Love It: Interhouse Dining Restrictions



As an Adams man, I would fight for interhouse dining restrictions, perhaps not quite to the death, but at least



As an Adams man, I would fight for interhouse dining restrictions, perhaps not quite to the death, but at least to the breaking of any bones which would not affect my ability to climb stairs or play one-armed basketball. We live in a society. There are rules. I respect that.

Each year on the Thursday before spring break, the gods make a judgment regarding your freshman year conduct. If you acted like a cool sophomore or at least a moderately popular junior, they reward you with Adams. On the other hand, if you used a baby picture for your facebook.com profile to look cute to girls, they give you Cabot. Thus, dining hall restrictions reinforce the Will of the Gods.

However, there are fair critiques of some houses’ restrictions. Hey, Eliot, you aren’t fooling anyone. We don’t want what you’re selling. Quincy, your panini grill is hot on all sides, not just the grill side. It burns people, and no one likes you. Dear Kirkland, nice face. Lowell, I’m just going to accuse you of having cockroaches.

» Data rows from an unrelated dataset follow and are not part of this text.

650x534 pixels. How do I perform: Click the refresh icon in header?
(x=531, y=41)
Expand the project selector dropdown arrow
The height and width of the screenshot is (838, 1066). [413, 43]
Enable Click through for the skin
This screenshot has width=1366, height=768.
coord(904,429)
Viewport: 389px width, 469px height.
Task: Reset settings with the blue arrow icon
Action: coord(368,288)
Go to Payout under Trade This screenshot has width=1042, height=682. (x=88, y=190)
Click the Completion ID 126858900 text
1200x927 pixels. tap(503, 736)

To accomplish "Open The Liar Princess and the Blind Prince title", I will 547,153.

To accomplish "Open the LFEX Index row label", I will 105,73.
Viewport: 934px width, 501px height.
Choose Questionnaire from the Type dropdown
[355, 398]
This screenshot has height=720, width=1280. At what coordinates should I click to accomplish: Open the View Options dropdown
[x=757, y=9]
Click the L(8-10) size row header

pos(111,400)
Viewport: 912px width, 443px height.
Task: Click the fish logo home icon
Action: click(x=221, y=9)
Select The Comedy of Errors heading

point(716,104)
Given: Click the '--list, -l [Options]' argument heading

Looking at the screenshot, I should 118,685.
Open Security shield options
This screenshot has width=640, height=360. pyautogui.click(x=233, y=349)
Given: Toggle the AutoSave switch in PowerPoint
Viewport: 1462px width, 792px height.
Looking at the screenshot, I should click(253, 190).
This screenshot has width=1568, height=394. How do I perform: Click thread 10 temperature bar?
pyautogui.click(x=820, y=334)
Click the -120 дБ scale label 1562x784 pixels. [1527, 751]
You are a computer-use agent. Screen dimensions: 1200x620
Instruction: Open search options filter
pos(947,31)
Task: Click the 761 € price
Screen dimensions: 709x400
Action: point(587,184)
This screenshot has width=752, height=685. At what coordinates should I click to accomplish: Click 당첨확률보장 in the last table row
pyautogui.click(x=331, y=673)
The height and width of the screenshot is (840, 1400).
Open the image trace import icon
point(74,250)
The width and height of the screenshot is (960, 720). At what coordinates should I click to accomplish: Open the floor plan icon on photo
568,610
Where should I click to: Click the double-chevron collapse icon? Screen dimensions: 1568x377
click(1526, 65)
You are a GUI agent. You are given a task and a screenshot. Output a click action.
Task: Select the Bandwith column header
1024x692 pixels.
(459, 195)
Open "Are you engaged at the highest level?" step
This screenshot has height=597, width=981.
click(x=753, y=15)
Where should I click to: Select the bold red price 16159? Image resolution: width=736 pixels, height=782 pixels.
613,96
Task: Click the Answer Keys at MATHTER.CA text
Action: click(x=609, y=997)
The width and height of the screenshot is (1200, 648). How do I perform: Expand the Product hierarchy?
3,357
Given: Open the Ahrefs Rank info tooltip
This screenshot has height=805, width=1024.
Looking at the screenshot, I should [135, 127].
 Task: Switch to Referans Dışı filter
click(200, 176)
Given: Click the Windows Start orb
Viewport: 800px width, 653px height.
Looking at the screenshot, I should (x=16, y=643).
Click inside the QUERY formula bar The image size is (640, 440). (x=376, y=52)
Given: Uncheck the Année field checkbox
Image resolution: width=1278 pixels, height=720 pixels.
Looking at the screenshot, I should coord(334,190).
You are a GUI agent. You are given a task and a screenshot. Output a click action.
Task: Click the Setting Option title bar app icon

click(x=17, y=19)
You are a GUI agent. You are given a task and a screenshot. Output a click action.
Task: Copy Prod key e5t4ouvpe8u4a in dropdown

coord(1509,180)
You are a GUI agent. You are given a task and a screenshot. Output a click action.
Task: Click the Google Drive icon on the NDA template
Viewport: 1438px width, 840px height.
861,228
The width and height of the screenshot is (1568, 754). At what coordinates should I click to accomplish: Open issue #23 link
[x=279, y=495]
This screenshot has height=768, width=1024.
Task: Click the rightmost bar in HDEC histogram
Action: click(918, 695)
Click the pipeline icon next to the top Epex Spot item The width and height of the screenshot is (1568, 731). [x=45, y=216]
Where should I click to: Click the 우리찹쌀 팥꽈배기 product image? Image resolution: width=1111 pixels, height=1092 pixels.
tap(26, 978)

Yet Adams deserves every ounce of prestige credited to it. So, if you stroll in like you are the cock of the walk, despite being a freshman or, even grosser, a Dunster resident, and a handsome gentleman in a lifeguard chair re-stolen from the MAC blows a whistle, mocks you on a megaphone, and leads two hundred people hand-picked by the gods in booing you, deal with it. Turn around and go to Mather. Don’t try coming in the back, either. I used to sneak into dining halls too, then my dad got a job.